Copy the data word for word, starting with the line that contains "This screenshot has width=721, height=1568." and continuing through the end of the data. Leave out the pictures.
--*--
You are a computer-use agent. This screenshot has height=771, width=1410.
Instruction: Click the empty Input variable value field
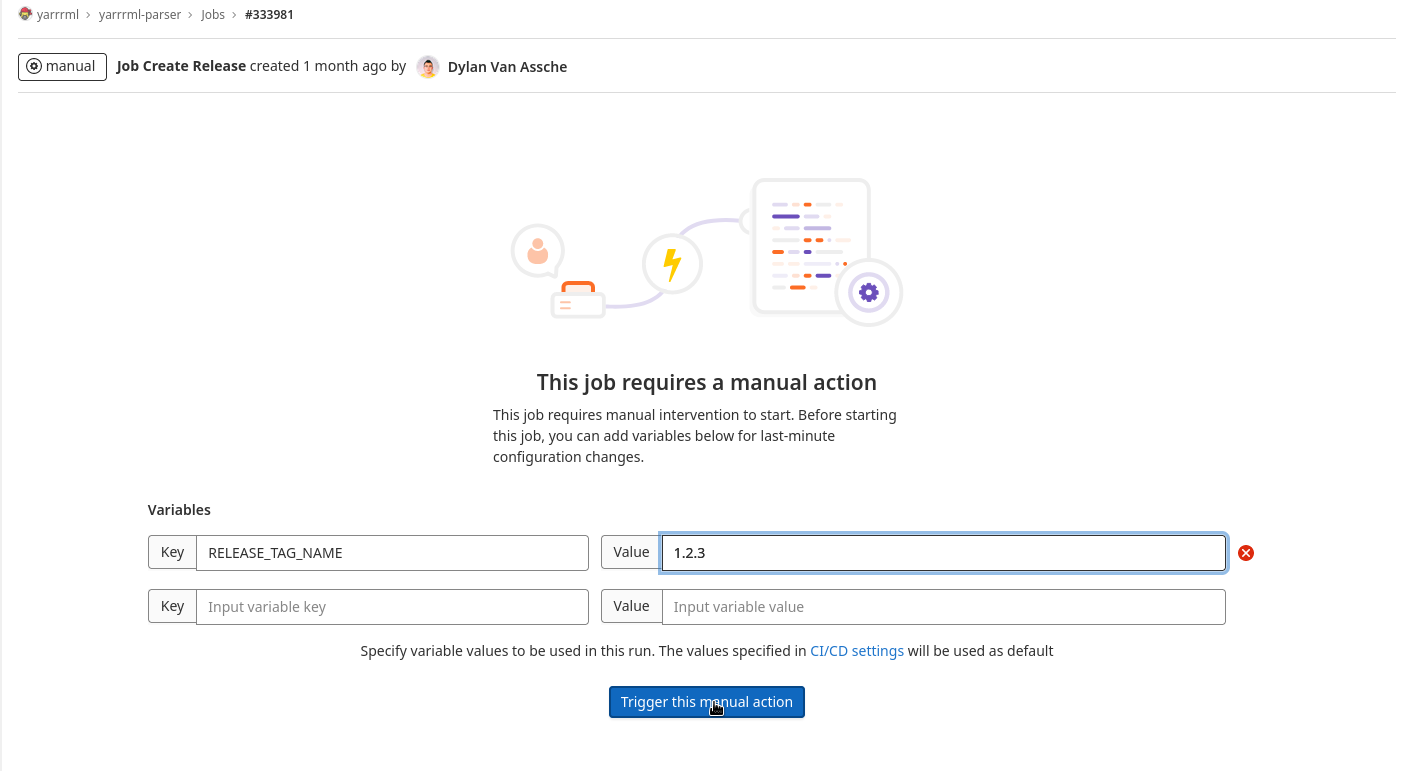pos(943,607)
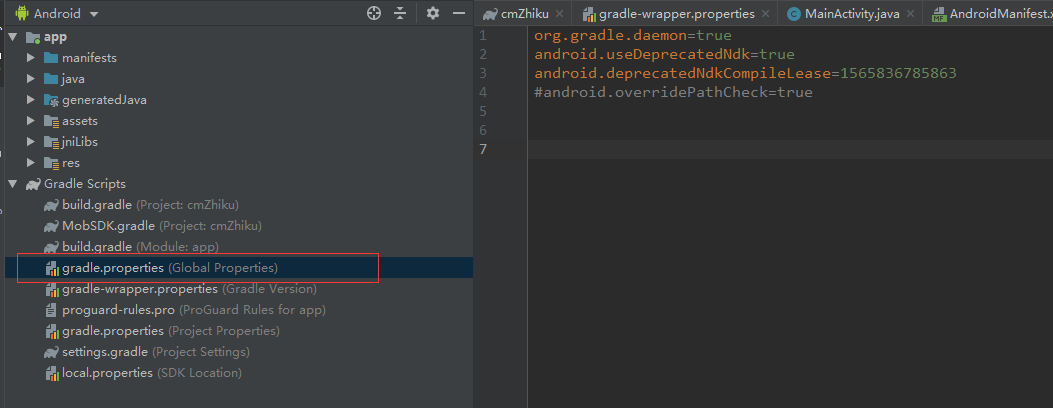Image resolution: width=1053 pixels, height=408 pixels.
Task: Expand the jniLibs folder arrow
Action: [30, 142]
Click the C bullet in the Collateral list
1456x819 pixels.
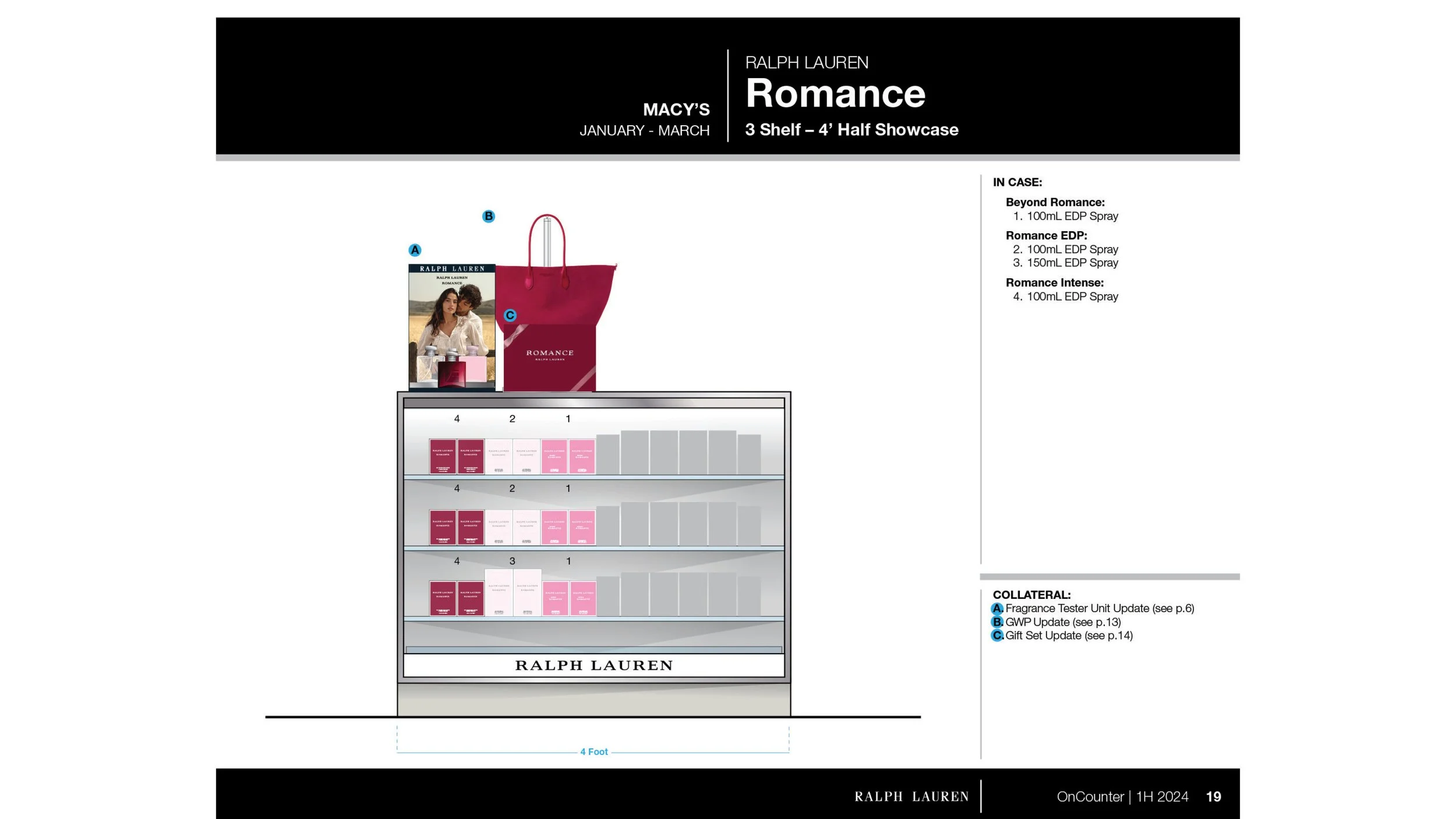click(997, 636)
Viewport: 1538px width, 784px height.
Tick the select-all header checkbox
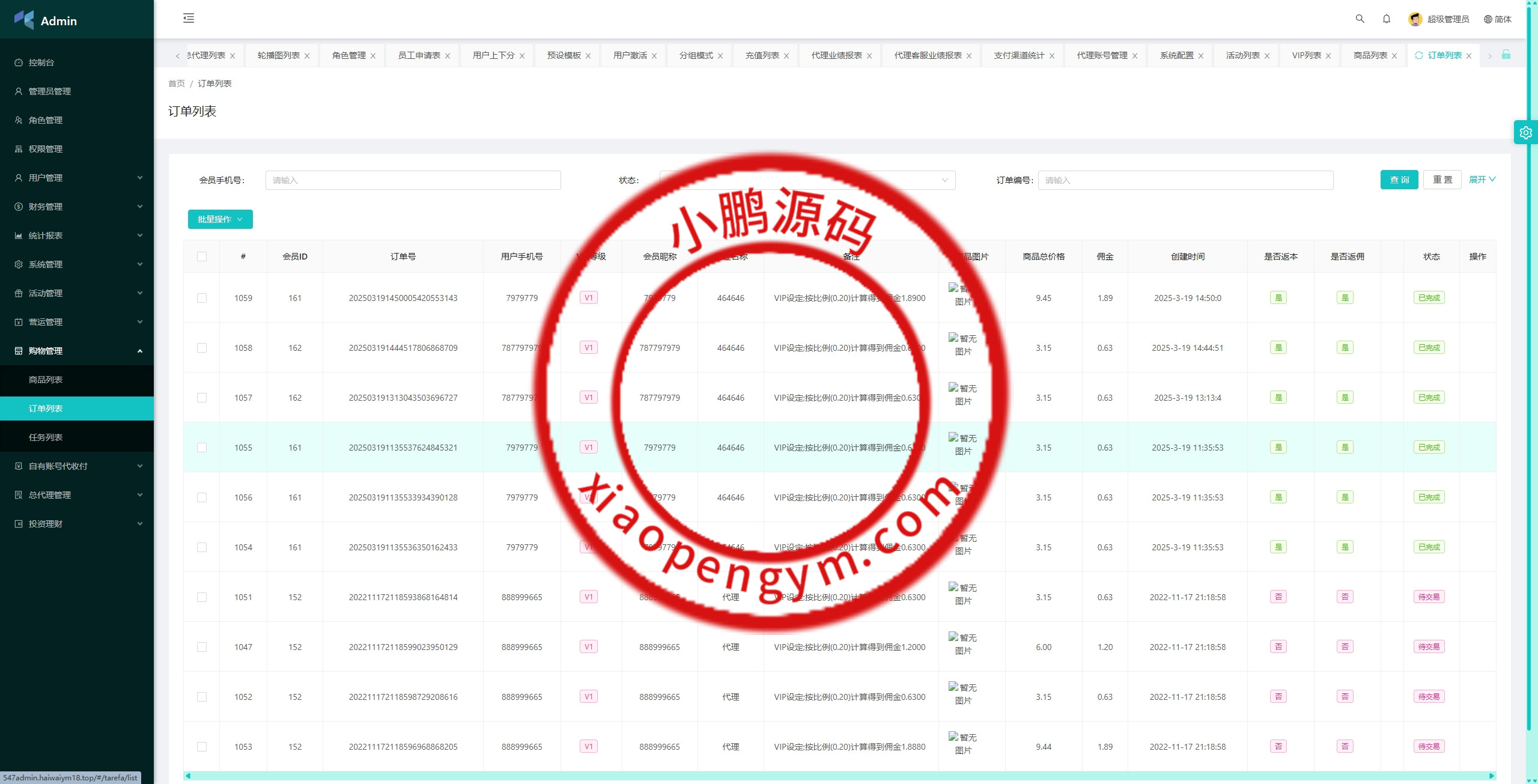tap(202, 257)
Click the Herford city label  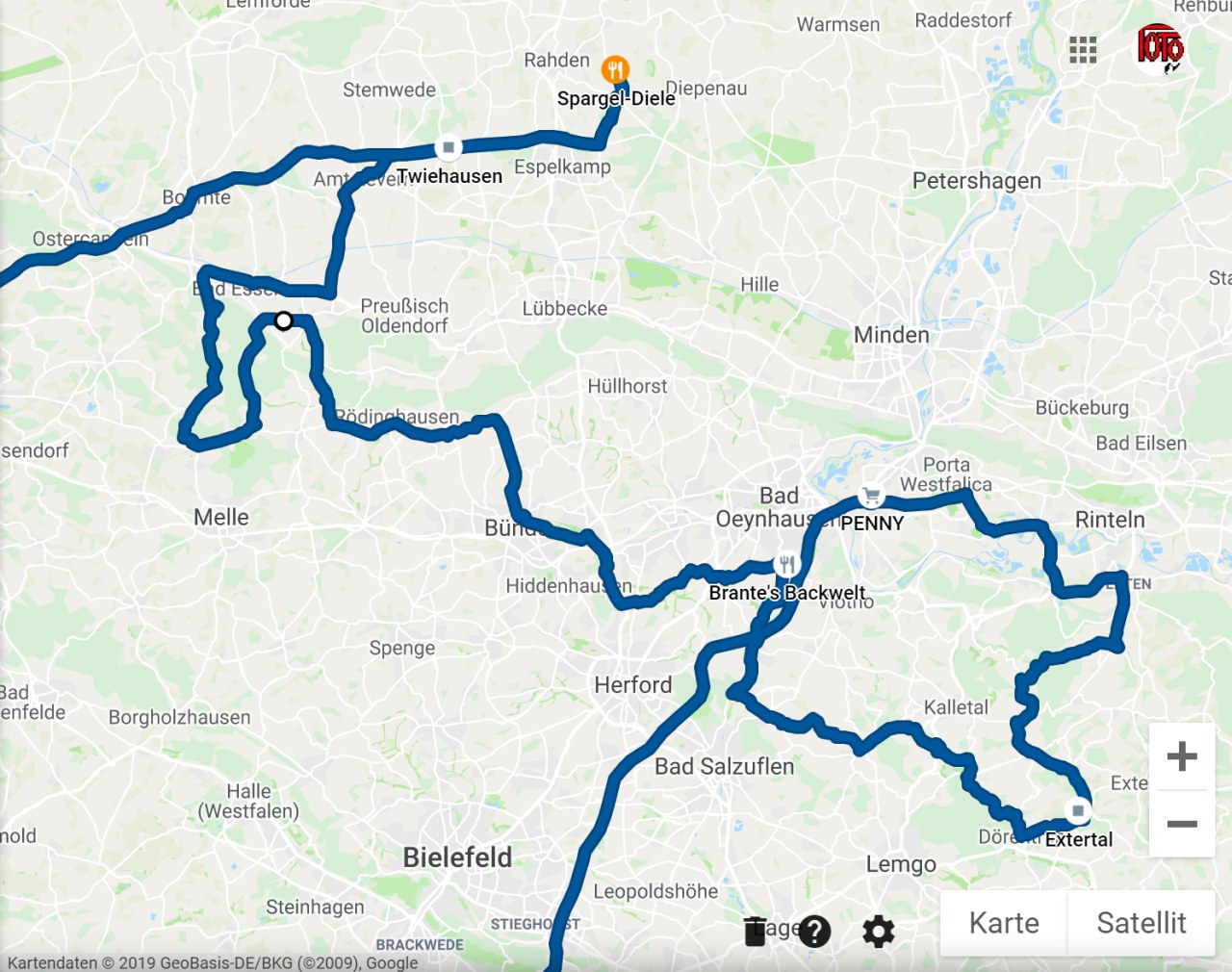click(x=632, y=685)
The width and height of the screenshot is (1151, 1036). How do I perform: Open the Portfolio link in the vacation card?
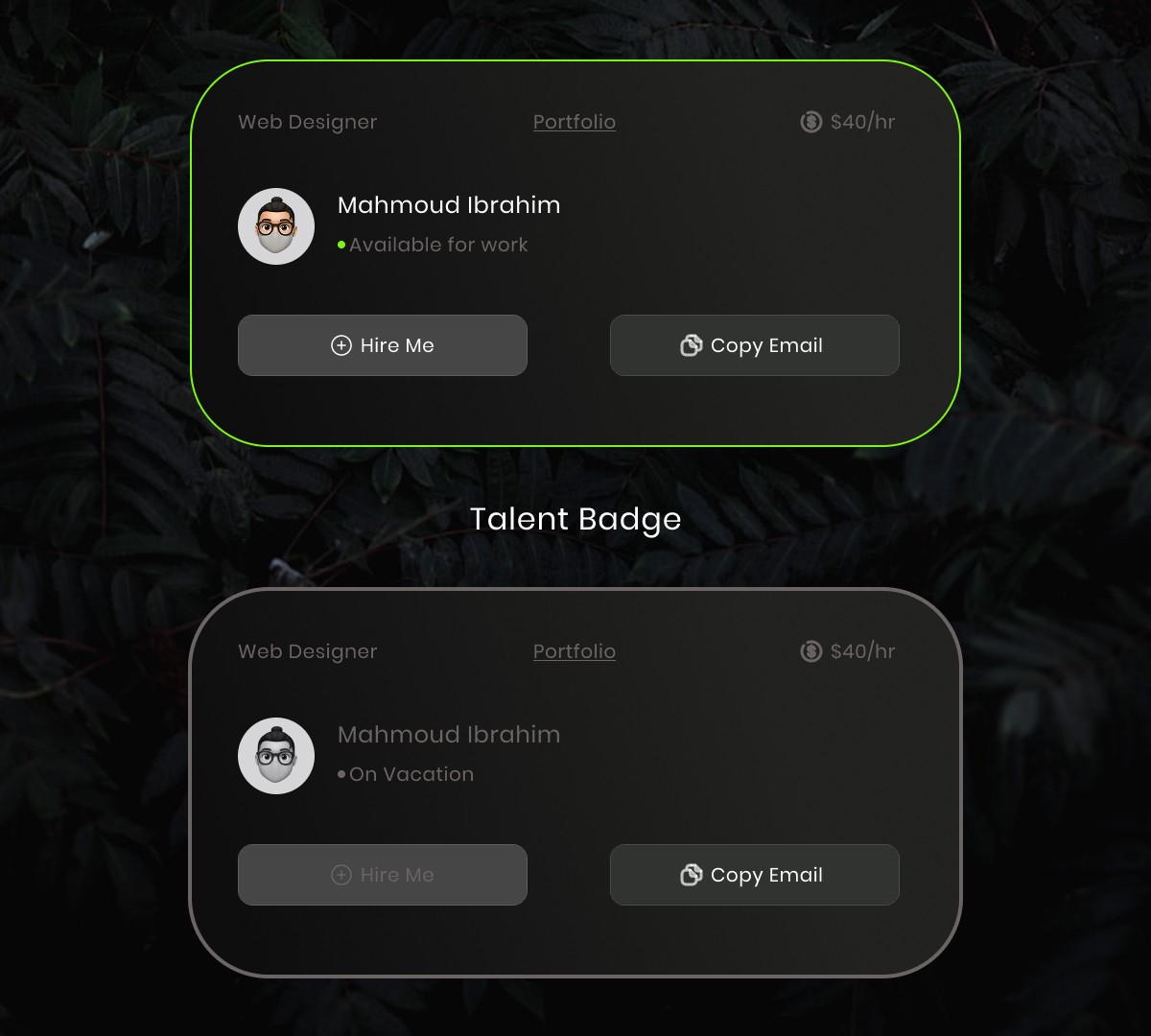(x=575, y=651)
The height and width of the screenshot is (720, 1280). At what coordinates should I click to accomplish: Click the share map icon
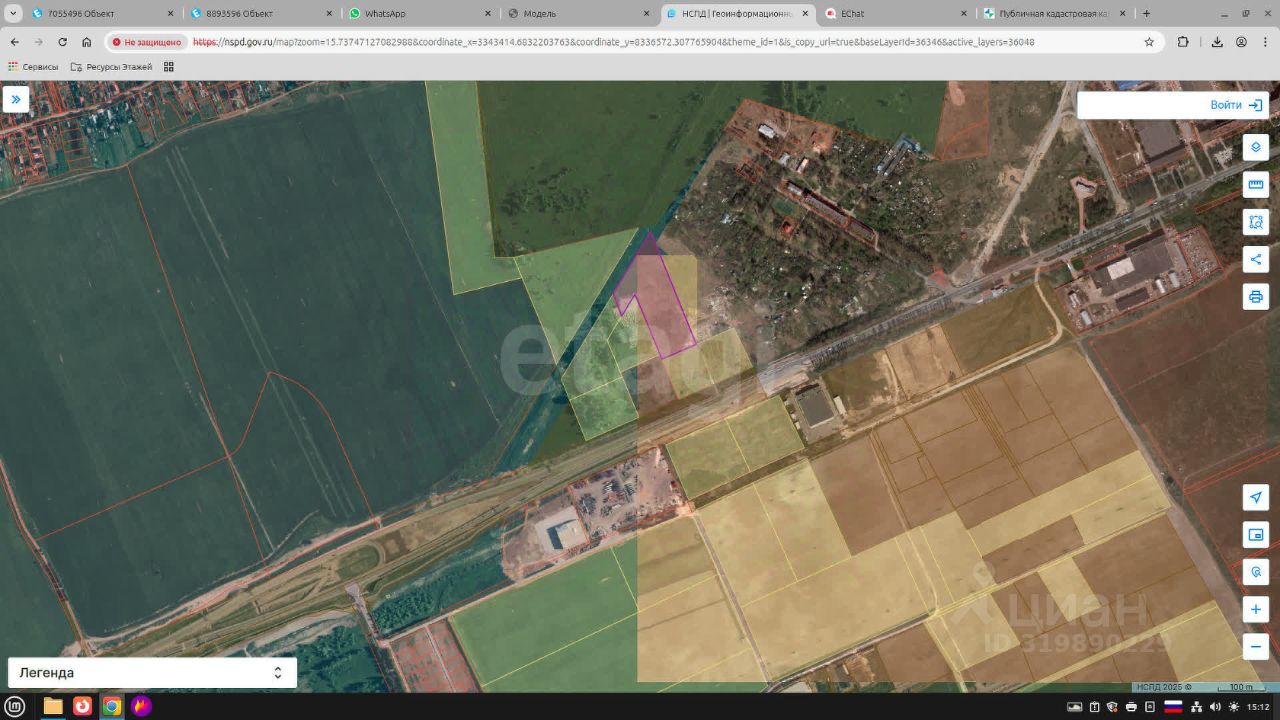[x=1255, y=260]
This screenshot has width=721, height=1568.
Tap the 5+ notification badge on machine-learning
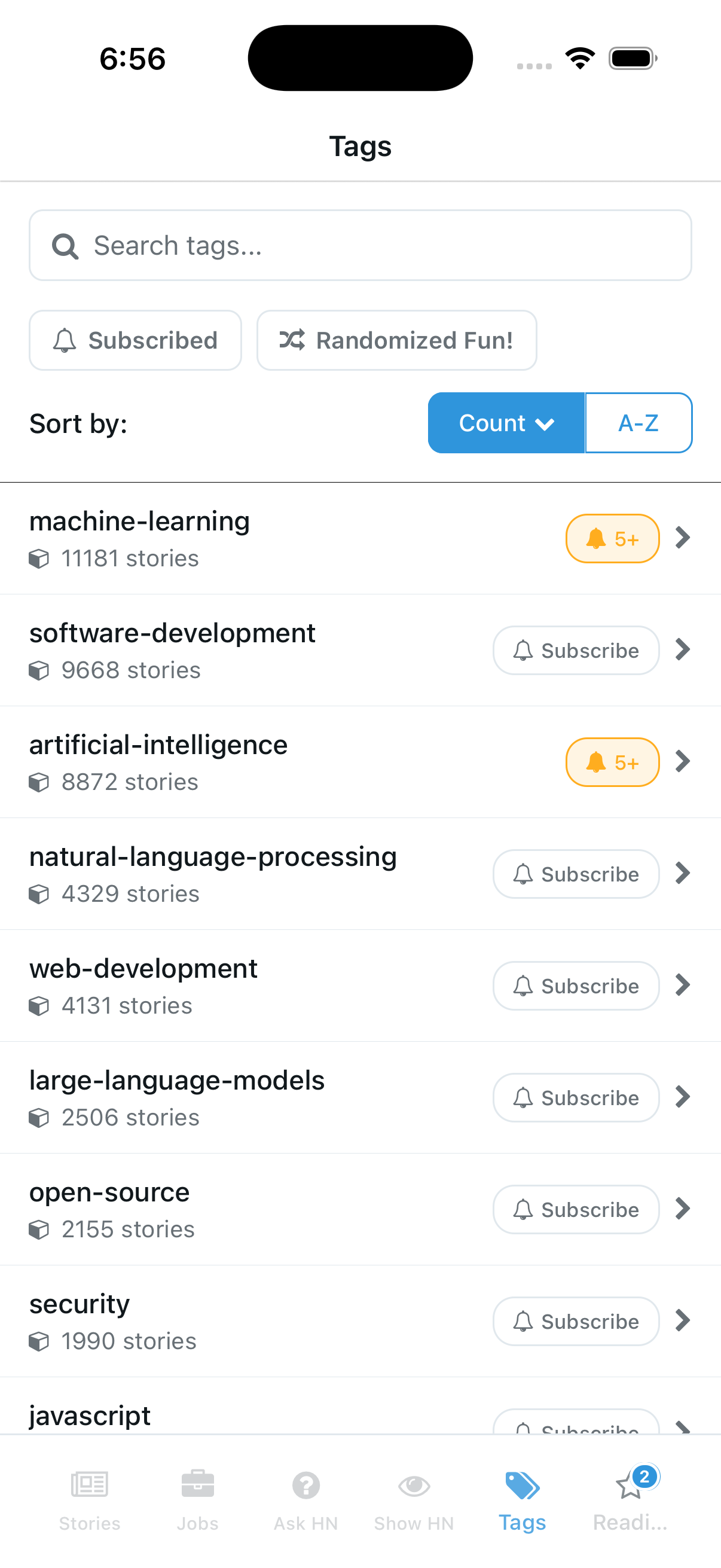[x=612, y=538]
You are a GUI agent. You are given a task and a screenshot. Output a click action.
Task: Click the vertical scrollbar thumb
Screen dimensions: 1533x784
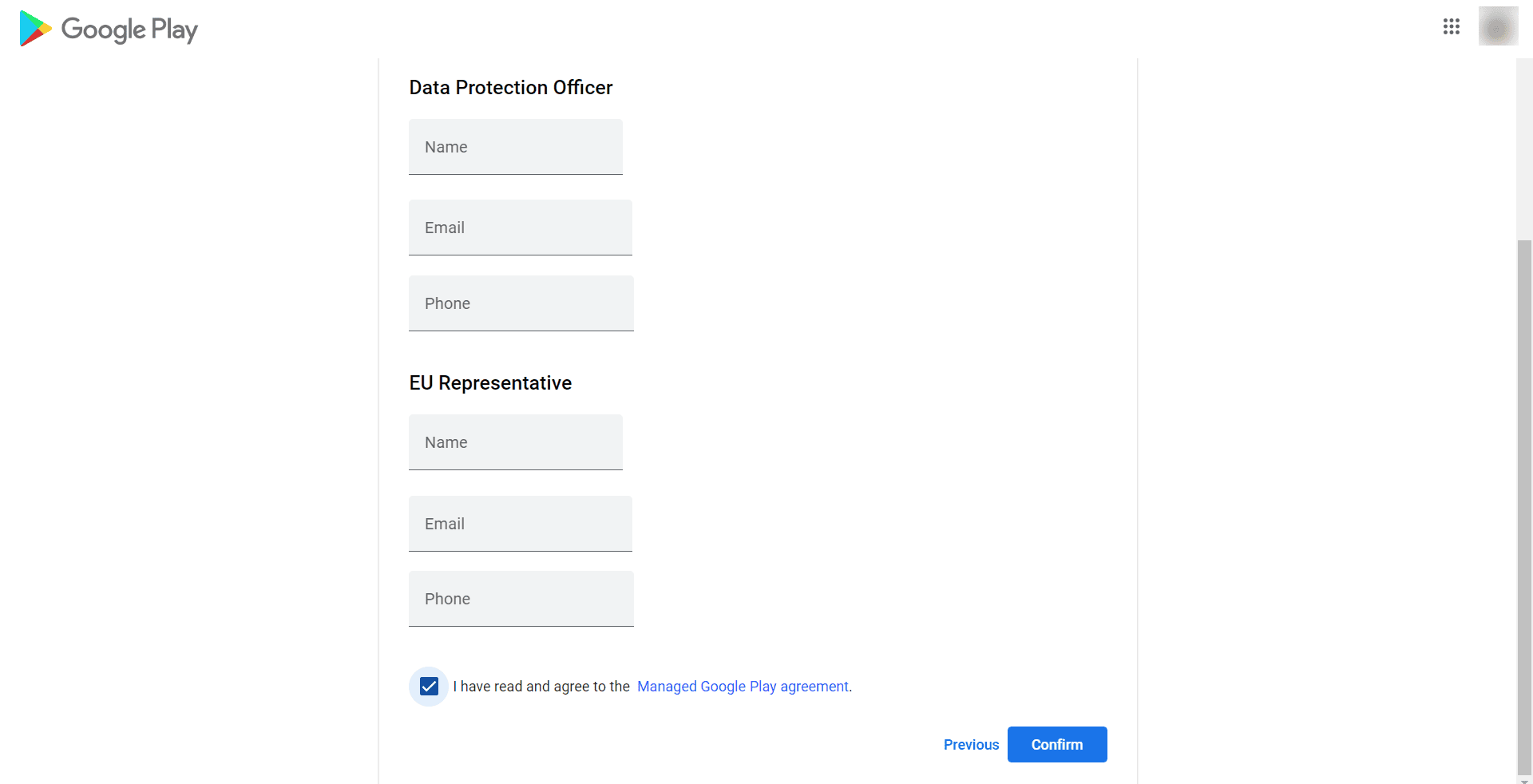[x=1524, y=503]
--*--
**Correct result**
This screenshot has width=721, height=1568.
Tap the 5+ notification badge on machine-learning
[x=612, y=538]
You are a GUI agent. You are given a task and a screenshot. Output a click action.
Task: Click the vertical scrollbar thumb
Screen dimensions: 1533x784
[x=1524, y=503]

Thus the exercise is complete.